# Angraecum magdalenae



## tomp (Jun 13, 2022)

If you like beautiful white flowers, and you like lovely spice fragrance to fill the house the evening, this is for you! Currently has10 blooms. Only caution is they can sometimes sulk when repotted.

k


----------



## Paphman910 (Jun 13, 2022)

Really beautiful!


----------



## monocotman (Jun 13, 2022)

Fantastic! I grew one for many years and always looked forward to the blooms and the scent,
David


----------



## abax (Jun 13, 2022)

I love ALL those attributes!


----------



## LadySlipper (Jun 13, 2022)

Beautiful. How long do the bloom and scent last?


----------



## KyushuCalanthe (Jun 13, 2022)

That's a lot of flowers for one plant. All your plants seem so big and vigorous. I grew this one in Florida for years, but it doesn't grow well in Japan for me. I think the winters are just a little bit cool/damp for it's liking, and the summers too short. I always fancied its scent as being like a floral version of nutmeg and honey. Really rewarding species if you can grow it well.


----------



## tomp (Jun 13, 2022)

LadySlipper said:


> Beautiful. How long do the bloom and scent last?

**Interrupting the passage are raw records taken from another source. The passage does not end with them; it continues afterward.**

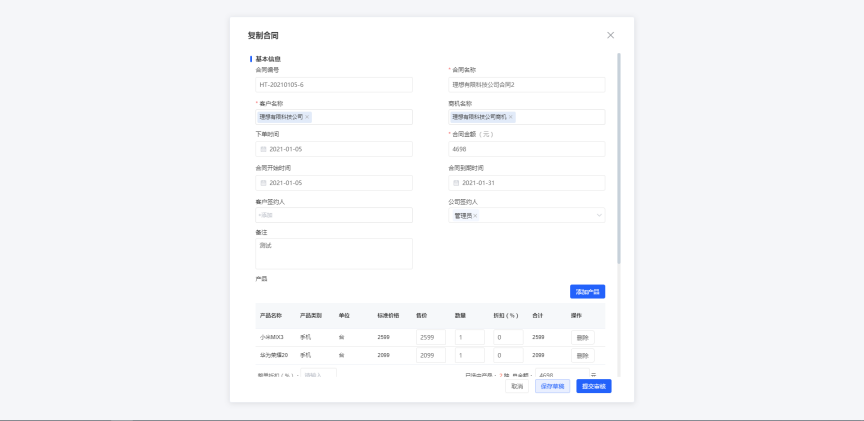The width and height of the screenshot is (864, 421).
Task: Delete the 华为荣耀20 product row
Action: (582, 356)
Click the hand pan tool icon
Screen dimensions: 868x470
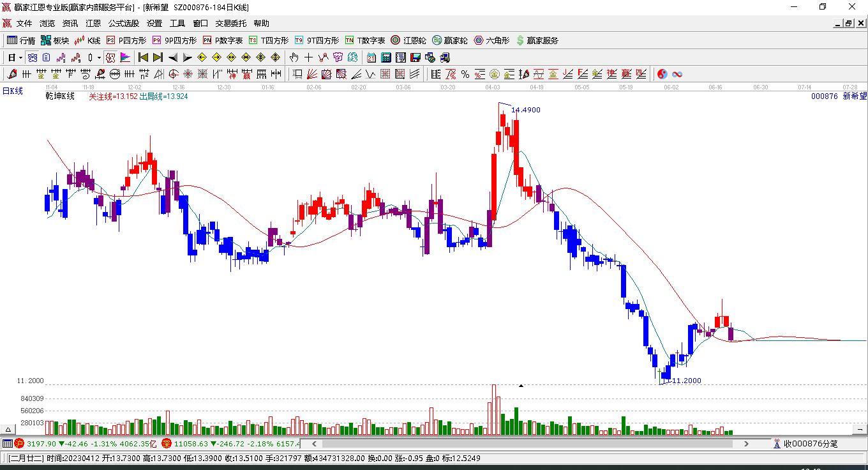tap(294, 57)
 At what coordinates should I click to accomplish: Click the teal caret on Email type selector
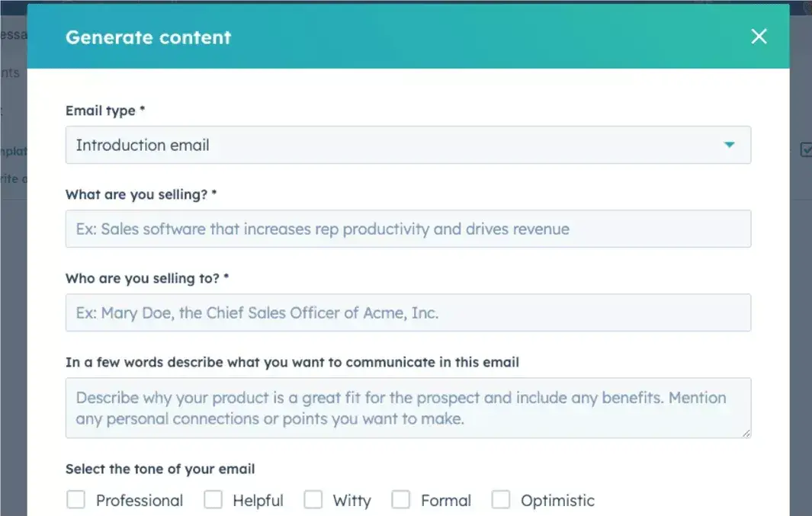pos(730,145)
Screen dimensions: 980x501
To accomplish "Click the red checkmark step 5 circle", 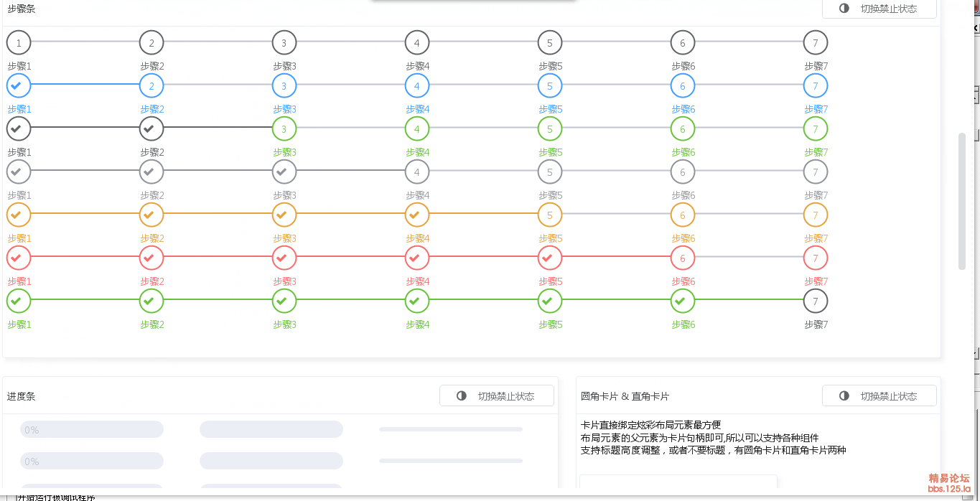I will point(550,258).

It’s been a couple of weeks now and there are buds still opening so it’s kind of an ongoing delight.


----------



## tomp (Jun 13, 2022)

KyushuCalanthe said:


> That's a lot of flowers for one plant. All your plants seem so big and vigorous. I grew this one in Florida for years, but it doesn't grow well in Japan for me. I think the winters are just a little bit cool/damp for it's liking, and the summers too short. I always fancied its scent as being like a floral version of nutmeg and honey. Really rewarding species if you can grow it well.


Tom
you may not be able to do well with am angraecum m, but you have so much going on in Japan. I lived in Tokyo 1976-1980 and in addition to the cherry and plum blossoms, one of my favorite memories was seeing the older cherry trees wrapped in straw for the winter as a way to protect from the borers (insects). Do they still do that?
Tom


----------



## GuRu (Jun 14, 2022)

Tom, just one word...GREAT....flowers and state of the plant.


----------



## KyushuCalanthe (Jun 14, 2022)

tomp said:


> Tom
> you may not be able to do well with am angraecum m, but you have so much going on in Japan. I lived in Tokyo 1976-1980 and in addition to the cherry and plum blossoms, one of my favorite memories was seeing the older cherry trees wrapped in straw for the winter as a way to protect from the borers (insects). Do they still do that?
> Tom


Tom, when you were in Tokyo, I was a teenager in N.Y. state growing orchids with my dad. That was when I first saw this species, plus many other Angraecoids from Madagascar. They had me spell bound. Yes, Japan is full of wonders, though I have been here so long I almost have become complacent about it all, and so I sometimes forget how special so many things are here. They certainly still wrap tree trunks with straw to protect them from cold and insect damage. Though Japan has changed a lot even in the 20 years I've been here, somethings remain very much the same.


----------



## LadySlipper (Jun 14, 2022)

tomp said:


> It’s been a couple of weeks now and there are buds still opening so it’s kind of an ongoing delight.


Fantastic. Another couple of weeks perhaps?


----------



## tomp (Jun 14, 2022)

LadySlipper said:


> Fantastic. Another couple of weeks perhaps?


Easily two at least.


----------



## NYEric (Jun 15, 2022)

Great blooming and great substance. I had one for a while .. .


----------



## Ozpaph (Jun 22, 2022)

pristine


----------



## abax (Jun 22, 2022)

Will you give us a little information on your growing conditions to achieve such a
beautiful Ang.?


----------



## tomp (Jun 22, 2022)

abax said:


> Will you give us a little information on your growing conditions to achieve such a
> beautiful Ang.?


All my plants in the same GH so all treated pretty much the same. Good bright light (1500-3500 Fc), good air movement, pretty good humidity. I don’t heat so temps range 40-85 F. Water more in spring-fall adjusting frequency based on temp, much less in winter. Fertilize bi-weekly (when I remember). The GH is in Bolinas Ca so costal Mediterranean like climate.
Angraecums like magdalenae generally do not like to be repotted and can *SERIOUSLY SULK*
so I tend to use a mostly inorganic mix for them. This plant has not been repotted in approx 8 years. Repot on when new roots start.
Having said all that I tend to think I was pretty lucky with this plant!


----------



## abax (Jun 22, 2022)

Thank you tomp. It seems to me that it takes skill to do well with Angs. I tried punctata
some years ago and it bloomed once and died. Apparently, I don't have your skill/luck.


----------